‘Valerio Trujano: Black Joy’ by Carleton Beals from The Crisis. Vol. 38 No. 5. May, 1931.

Carlton Beals journeys to the small Oaxacan village of Valerio Trujano and finds the African diaspora in this fascinating report to W.E.B. Du Bous’ Crisis magazine.

‘Valerio Trujano: Black Joy’ by Carleton Beals from The Crisis. Vol. 38 No. 5. May, 1931.

Here is a charming description of a Negro-Mexican village. Most writers and travellers in Central and South America and the West Indies very carefully omit all mention of Negro blood. They seem desperately afraid that the Negroes of all the Americas should become acquainted with each other. But Carleton Beals, one of our best authorities, has no such inhibitions and sends us this most interesting story. Ed.

OUR yellow-shirted guide rode ahead of us through the beautiful green cane meadows of Chillar and the abandoned communal lands of San Pedro Chicozapote, and on through the desolation of organ-cactus, sand and rocks of the steep-walled Cajfiada, which splits the high sierras of the Mexican state of Oaxaca.

Topping a low ridge, we straightened up gladly in our saddles, laid hold of lax reins, shook off the drowsiness of the heat and dust. The little village of Valerio Trujano lay below us, a bower of trees and houses. On beyond it stretched long meadows of sugar-cane, sloping north and east to the foot of the desolate mountains of the Mixteca Indian region. Tall coconut palms waved over the greenish church-dome. Massed about the low dwellings were buxom tempezquixtle trees (the native olive), mangos, chirimoyas, sapotes, oranges, lemons, bananas, mamayes. We wound down to the pueblo among cactus, nopales and the cardones, those gigantic gray-green candelabra, which produce yellow-white flowers and the red pitahaya fruit, The “Bad Woman” trees, with pure white blossoms and serpent tangles of jointed branches, menaced us with their poisonous spines, “which strike pain clear to the heart.”

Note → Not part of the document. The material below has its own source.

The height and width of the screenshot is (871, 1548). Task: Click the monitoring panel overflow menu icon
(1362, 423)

We crossed a silver-plashing mountain stream and straggled through a lonely alameda under the yellow-gray arches of a colonial aqueduct, La Rueda (5,000 varas long, built in 1700) which carries water to the adjacent sugar-cane hacienda of Guendulain. Independence street, shouting its freedom from a nationalistic red-white-green plaque, led us into an unimproved plaza, where stood the adobe tile-roof-school, and we halted under the welcome shade of a ceiba.

The mayor conducted us to his little store for cool drinks, then along a stony cactus lane to a meal on the cool piazza of a hill-perched house. Chickens flew from the big brick charcoal stove to balustrade and table. A mouse-colored burro brayed cracked welcome. Razor-back pigs grunted theirs. Our hostess was a pleasant, slender mulatto with graying kinky hair; our host, a thin mulatto in an ash-colored shirt; our waitress, their daughter, buxom, barefoot, of compelling voluptuousness, sultry passionate features, gold-looped earrings.

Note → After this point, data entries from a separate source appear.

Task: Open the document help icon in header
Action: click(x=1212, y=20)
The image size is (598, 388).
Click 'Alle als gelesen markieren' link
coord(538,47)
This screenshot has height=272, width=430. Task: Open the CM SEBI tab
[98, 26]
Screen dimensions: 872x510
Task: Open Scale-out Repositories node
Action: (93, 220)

The school-teacher, Angelina Chiu (part Chinese) a serious agreeable little woman, stages a festival for us. The children have turned out in their glad-rags. A tiny girl in beaded blue silk, black hair plastered smooth with tallow about her round, velvet, chocolate-colored brow, recites a monotone welcome with stereotyped gestures. The spectators are chiefly women; their men are in the fields. For the most part they are clad in gingham blue, with blue-striped rebozos setting off their dusky faces. Again I notice the predominance of Negro blood, every conceivable mixture with Spanish and Indian, here just a hint, there a black skin, kinky hair, full apricot lips.

Music strikes up—guitar, banjo and cantaro, played by three old men, the youngest, seventy-two, the eldest over eighty, magnificent, hale, bearded types. Two of them have mahogany complexions plus Negro features; the cantaro blower has kinky hair and an ash skin. The cantaro is a fat, narrow-mouthed black terra cotta jar from Coatépec. Kinky Hair blows into it lugubriously, an ominous African undertone for the tinkling strings, a sound that rises and falls like lost winds in the jungle, like the far roll and beat of a night sea.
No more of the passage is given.